RECORDED DATA>
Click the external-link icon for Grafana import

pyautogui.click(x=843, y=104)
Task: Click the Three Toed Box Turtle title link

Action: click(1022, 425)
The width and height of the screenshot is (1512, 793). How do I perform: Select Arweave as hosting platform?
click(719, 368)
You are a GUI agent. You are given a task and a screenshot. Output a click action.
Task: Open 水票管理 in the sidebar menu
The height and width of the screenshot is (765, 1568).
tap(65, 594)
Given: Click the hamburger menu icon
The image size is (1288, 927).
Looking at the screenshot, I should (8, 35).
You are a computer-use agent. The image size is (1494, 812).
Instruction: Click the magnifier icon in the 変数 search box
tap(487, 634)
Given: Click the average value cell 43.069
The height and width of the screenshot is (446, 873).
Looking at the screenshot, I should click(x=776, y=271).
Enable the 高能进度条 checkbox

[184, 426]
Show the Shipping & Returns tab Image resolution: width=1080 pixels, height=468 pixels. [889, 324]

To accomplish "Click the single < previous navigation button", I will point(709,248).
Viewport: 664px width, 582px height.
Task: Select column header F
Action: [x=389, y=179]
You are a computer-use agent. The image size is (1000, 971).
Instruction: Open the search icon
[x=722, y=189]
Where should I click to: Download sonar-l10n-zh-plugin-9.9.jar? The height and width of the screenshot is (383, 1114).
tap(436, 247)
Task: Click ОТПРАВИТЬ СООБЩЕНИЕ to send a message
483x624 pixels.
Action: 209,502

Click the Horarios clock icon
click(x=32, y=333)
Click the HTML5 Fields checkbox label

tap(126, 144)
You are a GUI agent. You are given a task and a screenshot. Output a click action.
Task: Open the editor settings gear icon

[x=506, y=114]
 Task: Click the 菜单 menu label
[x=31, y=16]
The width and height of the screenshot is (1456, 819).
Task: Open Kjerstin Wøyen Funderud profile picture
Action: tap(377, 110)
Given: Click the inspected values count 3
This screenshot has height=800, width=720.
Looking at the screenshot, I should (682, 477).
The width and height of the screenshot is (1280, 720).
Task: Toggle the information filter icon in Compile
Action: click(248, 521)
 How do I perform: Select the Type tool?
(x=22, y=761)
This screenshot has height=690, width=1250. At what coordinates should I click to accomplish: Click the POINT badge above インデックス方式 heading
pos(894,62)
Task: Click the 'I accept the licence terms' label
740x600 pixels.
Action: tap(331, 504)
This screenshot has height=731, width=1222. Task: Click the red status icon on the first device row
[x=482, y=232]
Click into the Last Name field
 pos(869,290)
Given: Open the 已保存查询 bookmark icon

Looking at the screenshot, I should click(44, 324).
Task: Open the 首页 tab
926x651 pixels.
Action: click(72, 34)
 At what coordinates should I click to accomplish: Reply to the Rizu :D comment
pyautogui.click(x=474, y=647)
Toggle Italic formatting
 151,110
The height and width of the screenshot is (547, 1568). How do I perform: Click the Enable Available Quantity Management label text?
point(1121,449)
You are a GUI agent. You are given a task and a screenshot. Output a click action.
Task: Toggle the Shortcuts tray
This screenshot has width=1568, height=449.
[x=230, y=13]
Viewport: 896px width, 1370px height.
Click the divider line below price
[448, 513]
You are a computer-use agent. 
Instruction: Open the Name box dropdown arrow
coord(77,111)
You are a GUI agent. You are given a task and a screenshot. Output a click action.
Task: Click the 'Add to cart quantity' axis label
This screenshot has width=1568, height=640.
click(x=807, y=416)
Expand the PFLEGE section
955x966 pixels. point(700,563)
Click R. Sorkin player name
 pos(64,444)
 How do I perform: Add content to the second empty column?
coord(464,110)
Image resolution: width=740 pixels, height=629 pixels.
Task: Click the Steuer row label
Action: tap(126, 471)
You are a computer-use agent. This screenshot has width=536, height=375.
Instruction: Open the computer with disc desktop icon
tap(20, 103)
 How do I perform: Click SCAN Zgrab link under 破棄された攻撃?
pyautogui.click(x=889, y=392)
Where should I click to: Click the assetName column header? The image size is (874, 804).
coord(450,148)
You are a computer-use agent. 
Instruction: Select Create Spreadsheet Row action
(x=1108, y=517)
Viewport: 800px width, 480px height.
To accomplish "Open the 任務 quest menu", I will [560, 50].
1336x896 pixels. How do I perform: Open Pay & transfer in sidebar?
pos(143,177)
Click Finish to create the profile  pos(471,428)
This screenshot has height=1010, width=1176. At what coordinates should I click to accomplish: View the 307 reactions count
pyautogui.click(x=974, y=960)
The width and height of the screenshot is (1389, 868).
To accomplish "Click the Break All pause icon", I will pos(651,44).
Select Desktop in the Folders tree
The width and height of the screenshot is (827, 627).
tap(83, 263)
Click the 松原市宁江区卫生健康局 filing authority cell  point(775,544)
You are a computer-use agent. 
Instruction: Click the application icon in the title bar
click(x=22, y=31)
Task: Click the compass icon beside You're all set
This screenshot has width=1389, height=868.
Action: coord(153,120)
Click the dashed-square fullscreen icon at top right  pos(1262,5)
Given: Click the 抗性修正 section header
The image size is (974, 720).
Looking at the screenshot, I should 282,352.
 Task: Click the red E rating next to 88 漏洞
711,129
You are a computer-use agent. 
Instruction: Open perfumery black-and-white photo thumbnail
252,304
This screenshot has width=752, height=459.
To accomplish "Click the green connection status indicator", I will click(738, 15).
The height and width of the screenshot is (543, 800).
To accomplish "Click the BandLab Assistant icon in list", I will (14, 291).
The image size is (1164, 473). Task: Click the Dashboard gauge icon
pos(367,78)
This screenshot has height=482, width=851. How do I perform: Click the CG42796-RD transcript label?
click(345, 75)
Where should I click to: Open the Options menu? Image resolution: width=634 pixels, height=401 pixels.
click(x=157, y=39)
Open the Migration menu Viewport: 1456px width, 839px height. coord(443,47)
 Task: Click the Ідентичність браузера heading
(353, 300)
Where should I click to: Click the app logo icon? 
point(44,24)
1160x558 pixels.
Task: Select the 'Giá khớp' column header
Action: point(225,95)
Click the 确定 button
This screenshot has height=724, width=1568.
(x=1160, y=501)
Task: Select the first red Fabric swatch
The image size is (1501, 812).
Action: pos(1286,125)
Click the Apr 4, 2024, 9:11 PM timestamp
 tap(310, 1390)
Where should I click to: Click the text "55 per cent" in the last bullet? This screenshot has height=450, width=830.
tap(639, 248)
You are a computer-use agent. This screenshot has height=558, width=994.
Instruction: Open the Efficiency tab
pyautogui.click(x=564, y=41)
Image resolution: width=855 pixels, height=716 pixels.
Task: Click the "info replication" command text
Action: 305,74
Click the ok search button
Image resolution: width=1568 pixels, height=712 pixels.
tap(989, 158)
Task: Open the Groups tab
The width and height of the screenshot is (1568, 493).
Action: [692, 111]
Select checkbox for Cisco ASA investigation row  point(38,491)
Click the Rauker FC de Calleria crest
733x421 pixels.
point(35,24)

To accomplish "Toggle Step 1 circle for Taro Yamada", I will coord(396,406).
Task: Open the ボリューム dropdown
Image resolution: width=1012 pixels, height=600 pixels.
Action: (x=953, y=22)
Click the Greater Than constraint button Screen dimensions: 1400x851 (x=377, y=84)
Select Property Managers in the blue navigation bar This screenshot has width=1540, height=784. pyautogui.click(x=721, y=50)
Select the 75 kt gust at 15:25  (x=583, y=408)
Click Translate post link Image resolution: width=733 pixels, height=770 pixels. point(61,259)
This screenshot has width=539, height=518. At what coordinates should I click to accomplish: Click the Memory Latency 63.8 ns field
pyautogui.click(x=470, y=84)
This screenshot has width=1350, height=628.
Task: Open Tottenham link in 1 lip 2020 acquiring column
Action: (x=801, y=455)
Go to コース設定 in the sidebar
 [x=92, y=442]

TASK TO CARRY OUT> Each line of the listing has to be repeated exactly in the reply.

ANSWER SECTION>
Click the external-link icon for Grafana import

pyautogui.click(x=843, y=104)
Task: Click the Three Toed Box Turtle title link

Action: click(1022, 425)
The width and height of the screenshot is (1512, 793). How do I perform: Select Arweave as hosting platform?
click(719, 368)
You are a GUI agent. You are given a task and a screenshot. Output a click action.
Task: Open 水票管理 in the sidebar menu
The height and width of the screenshot is (765, 1568).
tap(65, 594)
Given: Click the hamburger menu icon
The image size is (1288, 927).
Looking at the screenshot, I should (8, 35).
You are a computer-use agent. The image size is (1494, 812).
Instruction: Click the magnifier icon in the 変数 search box
tap(487, 634)
Given: Click the average value cell 43.069
The height and width of the screenshot is (446, 873).
Looking at the screenshot, I should click(x=776, y=271).
Enable the 高能进度条 checkbox

[184, 426]
Show the Shipping & Returns tab Image resolution: width=1080 pixels, height=468 pixels. [889, 324]

To accomplish "Click the single < previous navigation button", I will point(709,248).
Viewport: 664px width, 582px height.
Task: Select column header F
Action: [x=389, y=179]
You are a computer-use agent. The image size is (1000, 971).
Instruction: Open the search icon
[x=722, y=189]
Where should I click to: Download sonar-l10n-zh-plugin-9.9.jar? The height and width of the screenshot is (383, 1114).
tap(436, 247)
Task: Click ОТПРАВИТЬ СООБЩЕНИЕ to send a message
483x624 pixels.
Action: 209,502

Click the Horarios clock icon
click(x=32, y=333)
Click the HTML5 Fields checkbox label

tap(126, 144)
You are a GUI agent. You are given a task and a screenshot. Output a click action.
Task: Open the editor settings gear icon

[x=506, y=114]
 Task: Click the 菜单 menu label
[x=31, y=16]
The width and height of the screenshot is (1456, 819).
Task: Open Kjerstin Wøyen Funderud profile picture
Action: tap(377, 110)
Given: Click the inspected values count 3
This screenshot has height=800, width=720.
Looking at the screenshot, I should (682, 477).
The width and height of the screenshot is (1280, 720).
Task: Toggle the information filter icon in Compile
Action: click(248, 521)
 How do I perform: Select the Type tool?
(x=22, y=761)
This screenshot has height=690, width=1250. At what coordinates should I click to accomplish: Click the POINT badge above インデックス方式 heading
pos(894,62)
Task: Click the 'I accept the licence terms' label
740x600 pixels.
Action: tap(331, 504)
This screenshot has height=731, width=1222. Task: Click the red status icon on the first device row
[x=482, y=232]
Click into the Last Name field
 pos(869,290)
Given: Open the 已保存查询 bookmark icon

Looking at the screenshot, I should click(44, 324).
Task: Open the 首页 tab
926x651 pixels.
Action: click(72, 34)
 At what coordinates should I click to accomplish: Reply to the Rizu :D comment
pyautogui.click(x=474, y=647)
Toggle Italic formatting
 151,110
The height and width of the screenshot is (547, 1568). How do I perform: Click the Enable Available Quantity Management label text?
point(1121,449)
You are a GUI agent. You are given a task and a screenshot. Output a click action.
Task: Toggle the Shortcuts tray
This screenshot has width=1568, height=449.
[x=230, y=13]
Viewport: 896px width, 1370px height.
Click the divider line below price
[448, 513]
You are a computer-use agent. 
Instruction: Open the Name box dropdown arrow
coord(77,111)
You are a GUI agent. You are given a task and a screenshot. Output a click action.
Task: Click the 'Add to cart quantity' axis label
This screenshot has width=1568, height=640.
click(x=807, y=416)
Expand the PFLEGE section
955x966 pixels. point(700,563)
Click R. Sorkin player name
 pos(64,444)
 How do I perform: Add content to the second empty column?
coord(464,110)
Image resolution: width=740 pixels, height=629 pixels.
Task: Click the Steuer row label
Action: tap(126, 471)
You are a computer-use agent. This screenshot has width=536, height=375.
Instruction: Open the computer with disc desktop icon
tap(20, 103)
 How do I perform: Click SCAN Zgrab link under 破棄された攻撃?
pyautogui.click(x=889, y=392)
Where should I click to: Click the assetName column header? The image size is (874, 804).
coord(450,148)
You are a computer-use agent. 
Instruction: Select Create Spreadsheet Row action
(x=1108, y=517)
Viewport: 800px width, 480px height.
To accomplish "Open the 任務 quest menu", I will [560, 50].
1336x896 pixels. How do I perform: Open Pay & transfer in sidebar?
pos(143,177)
Click Finish to create the profile  pos(471,428)
This screenshot has height=1010, width=1176. At what coordinates should I click to accomplish: View the 307 reactions count
pyautogui.click(x=974, y=960)
The width and height of the screenshot is (1389, 868).
To accomplish "Click the Break All pause icon", I will pos(651,44).
Select Desktop in the Folders tree
The width and height of the screenshot is (827, 627).
tap(83, 263)
Click the 松原市宁江区卫生健康局 filing authority cell  point(775,544)
You are a computer-use agent. 
Instruction: Click the application icon in the title bar
click(x=22, y=31)
Task: Click the compass icon beside You're all set
This screenshot has width=1389, height=868.
Action: coord(153,120)
Click the dashed-square fullscreen icon at top right  pos(1262,5)
Given: Click the 抗性修正 section header
The image size is (974, 720).
Looking at the screenshot, I should 282,352.
 Task: Click the red E rating next to 88 漏洞
711,129
You are a computer-use agent. 
Instruction: Open perfumery black-and-white photo thumbnail
252,304
This screenshot has width=752, height=459.
To accomplish "Click the green connection status indicator", I will click(738, 15).
The height and width of the screenshot is (543, 800).
To accomplish "Click the BandLab Assistant icon in list", I will (14, 291).
The image size is (1164, 473). Task: Click the Dashboard gauge icon
pos(367,78)
This screenshot has height=482, width=851. How do I perform: Click the CG42796-RD transcript label?
click(345, 75)
Where should I click to: Open the Options menu? Image resolution: width=634 pixels, height=401 pixels.
click(x=157, y=39)
Open the Migration menu Viewport: 1456px width, 839px height. coord(443,47)
 Task: Click the Ідентичність браузера heading
(353, 300)
Where should I click to: Click the app logo icon? 
point(44,24)
1160x558 pixels.
Task: Select the 'Giá khớp' column header
Action: point(225,95)
Click the 确定 button
This screenshot has height=724, width=1568.
(x=1160, y=501)
Task: Select the first red Fabric swatch
The image size is (1501, 812).
Action: pos(1286,125)
Click the Apr 4, 2024, 9:11 PM timestamp
 tap(310, 1390)
Where should I click to: Click the text "55 per cent" in the last bullet? This screenshot has height=450, width=830.
tap(639, 248)
You are a computer-use agent. This screenshot has height=558, width=994.
Instruction: Open the Efficiency tab
pyautogui.click(x=564, y=41)
Image resolution: width=855 pixels, height=716 pixels.
Task: Click the "info replication" command text
Action: 305,74
Click the ok search button
Image resolution: width=1568 pixels, height=712 pixels.
tap(989, 158)
Task: Open the Groups tab
The width and height of the screenshot is (1568, 493).
Action: [692, 111]
Select checkbox for Cisco ASA investigation row  point(38,491)
Click the Rauker FC de Calleria crest
733x421 pixels.
point(35,24)

To accomplish "Toggle Step 1 circle for Taro Yamada", I will coord(396,406).
Task: Open the ボリューム dropdown
Image resolution: width=1012 pixels, height=600 pixels.
Action: (x=953, y=22)
Click the Greater Than constraint button Screen dimensions: 1400x851 (x=377, y=84)
Select Property Managers in the blue navigation bar This screenshot has width=1540, height=784. pyautogui.click(x=721, y=50)
Select the 75 kt gust at 15:25  (x=583, y=408)
Click Translate post link Image resolution: width=733 pixels, height=770 pixels. point(61,259)
This screenshot has width=539, height=518. At what coordinates should I click to accomplish: Click the Memory Latency 63.8 ns field
pyautogui.click(x=470, y=84)
This screenshot has width=1350, height=628.
Task: Open Tottenham link in 1 lip 2020 acquiring column
Action: (x=801, y=455)
Go to コース設定 in the sidebar
 [x=92, y=442]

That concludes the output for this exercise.